The task -
Copy the lines below exactly. No picture goes into the copy.

★ ★ ★ ★

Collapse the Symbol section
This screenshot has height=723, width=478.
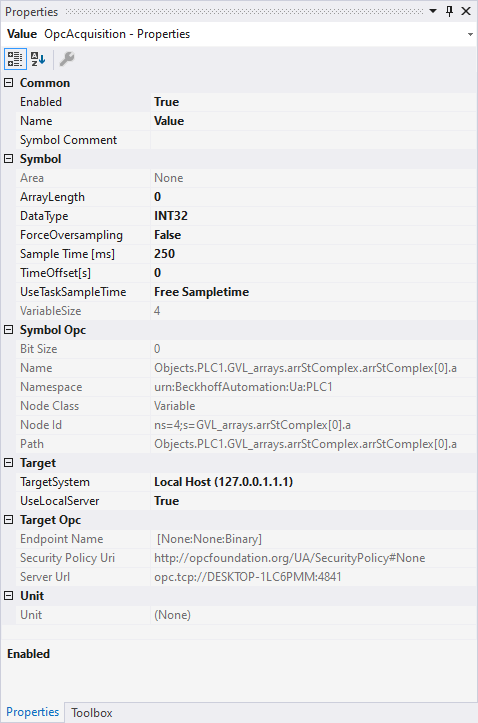[x=8, y=159]
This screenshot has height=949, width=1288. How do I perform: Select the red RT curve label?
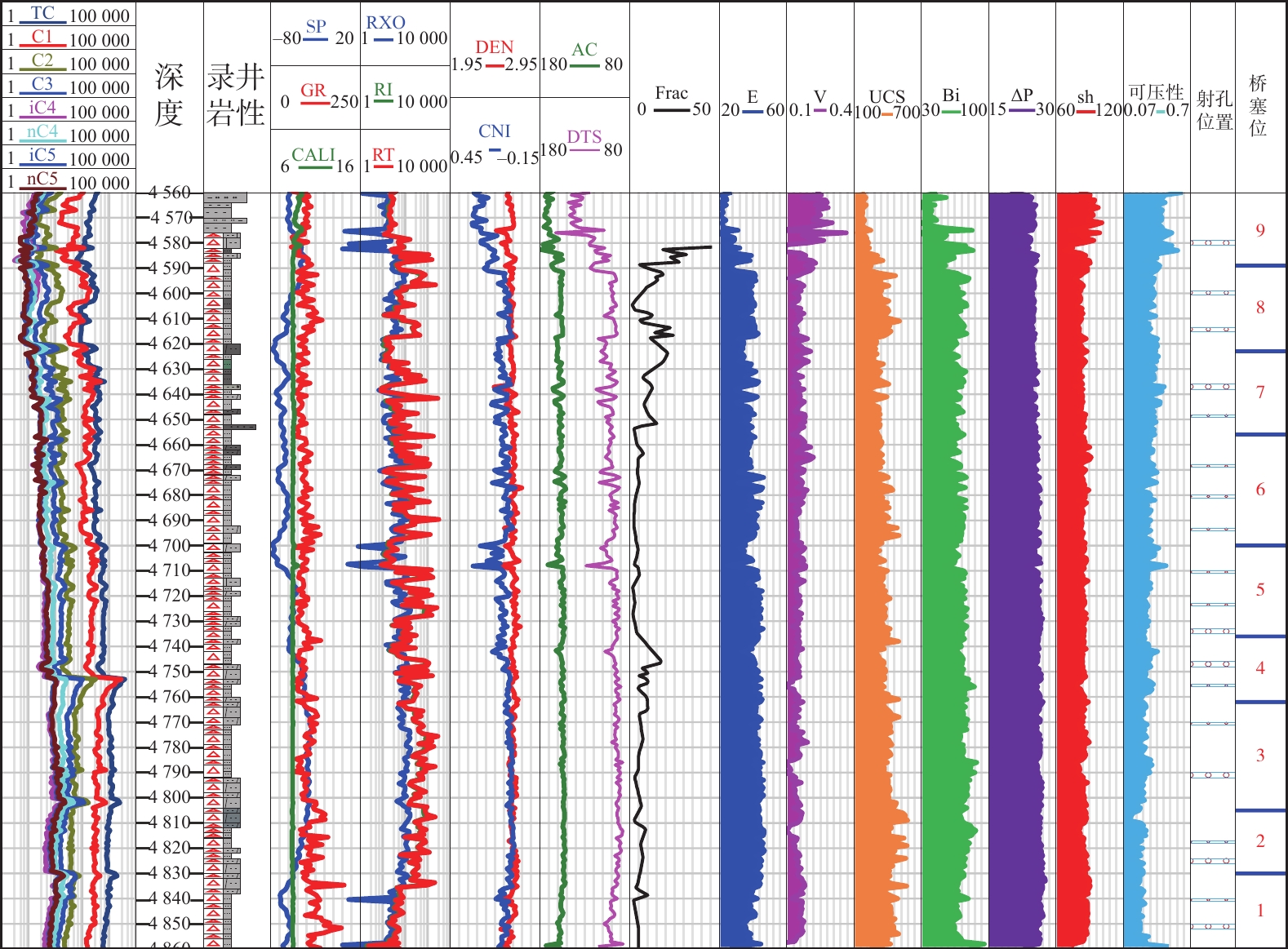coord(383,156)
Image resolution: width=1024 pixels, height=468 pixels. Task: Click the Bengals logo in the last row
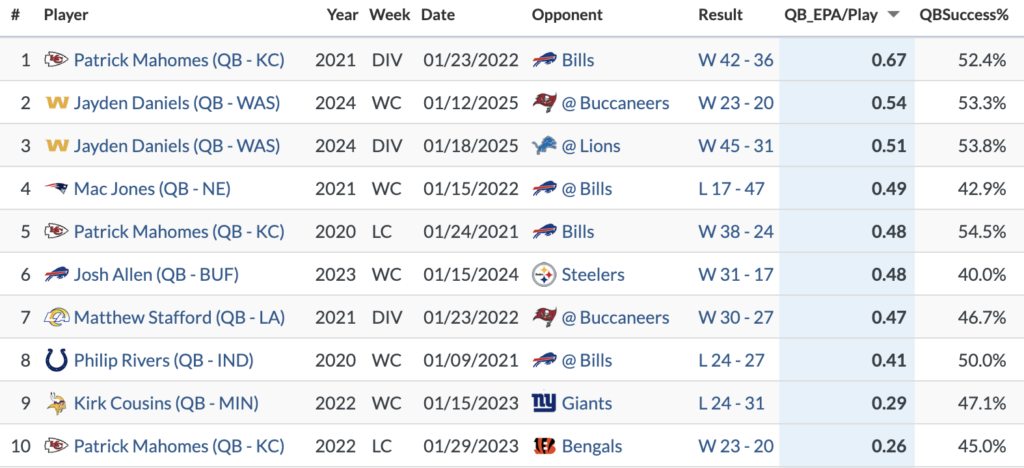pos(544,446)
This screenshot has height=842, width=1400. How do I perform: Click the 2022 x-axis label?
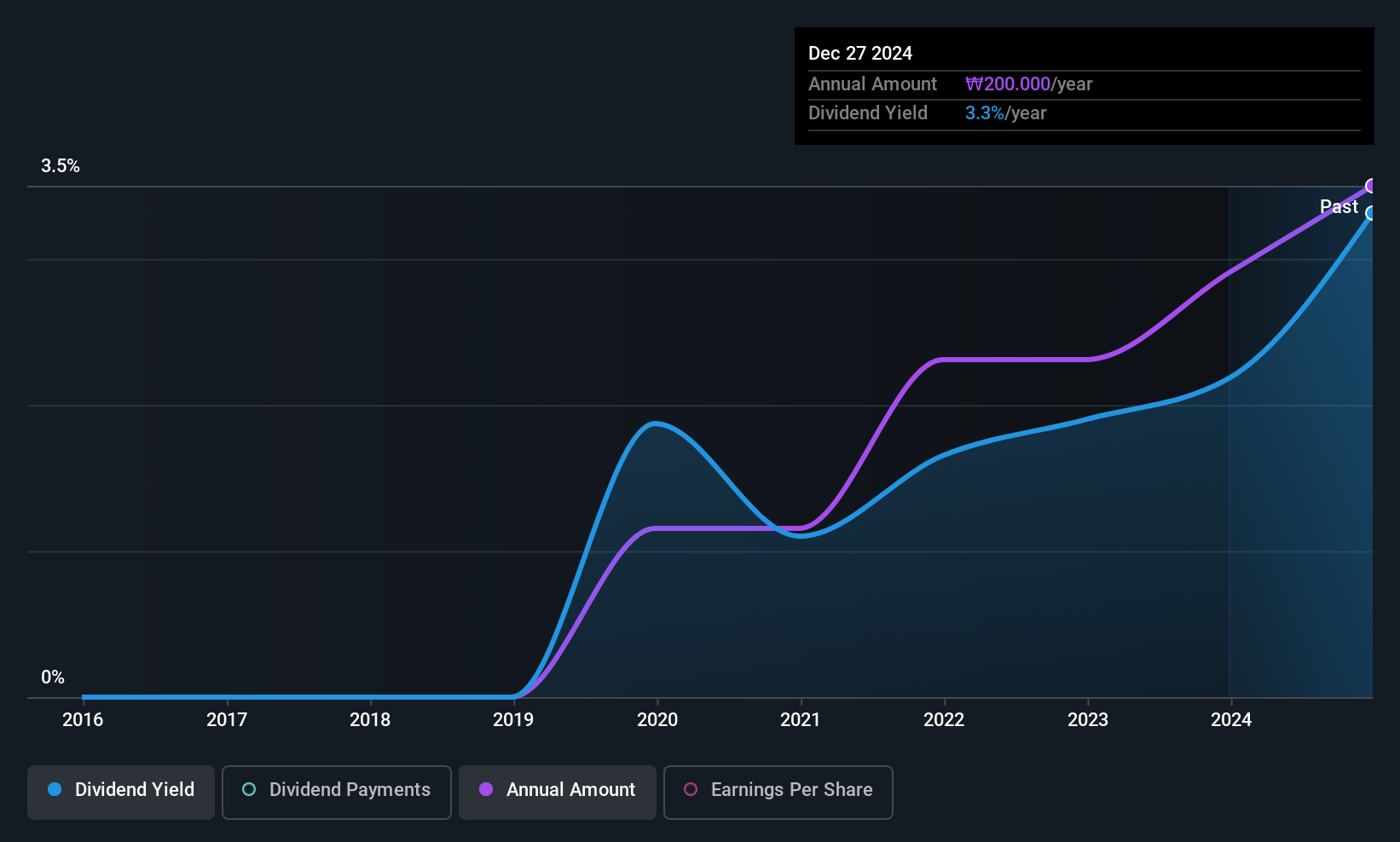click(x=944, y=719)
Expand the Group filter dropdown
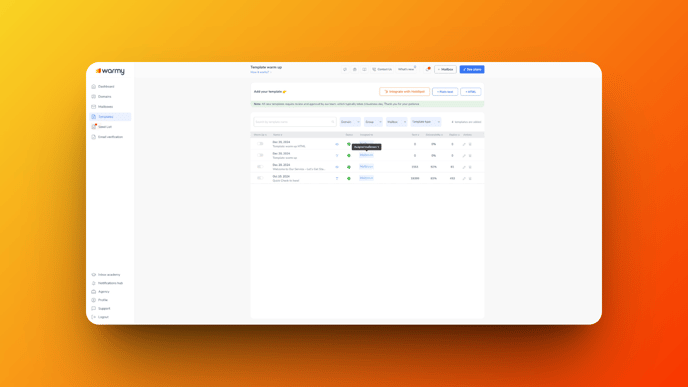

★ ★ ★ ★

Task answer -
Collapse the Symbol section
This screenshot has height=723, width=478.
[x=8, y=159]
This screenshot has height=949, width=1288. How do I perform: Select the red RT curve label?
coord(383,156)
Image resolution: width=1024 pixels, height=468 pixels. Task: Click the Bengals logo in the last row
pos(544,446)
This screenshot has height=842, width=1400. How do I perform: Click the 2022 x-axis label?
click(x=944, y=719)
Expand the Group filter dropdown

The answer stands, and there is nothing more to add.